#### INSTRUCTIONS FOR THE TASK
Return the data below exactly, but only from the line containing "You are a GUI" through the line containing "This screenshot has width=608, height=1300.", with both of those lines included.

MATERIAL TO PROCESS section start

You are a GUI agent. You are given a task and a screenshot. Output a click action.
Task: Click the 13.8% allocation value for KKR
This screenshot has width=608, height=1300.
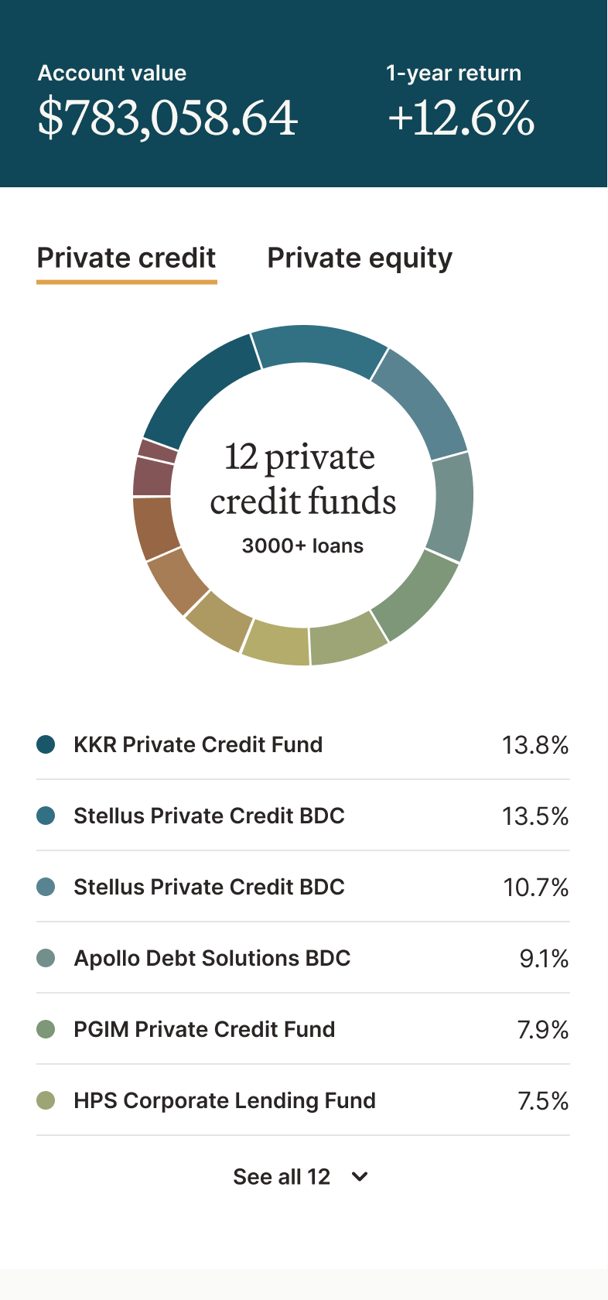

MATERIAL TO PROCESS section end
MATERIAL TO PROCESS section start

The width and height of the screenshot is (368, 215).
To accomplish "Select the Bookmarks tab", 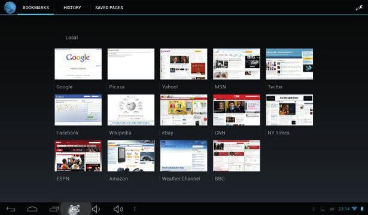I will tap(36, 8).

MATERIAL TO PROCESS section end

#### TASK RESULT
You are a GUI agent. You are given a task and a screenshot. Output a click action.
Task: Click the 13.8% allocation value for KKR
This screenshot has width=608, height=1300.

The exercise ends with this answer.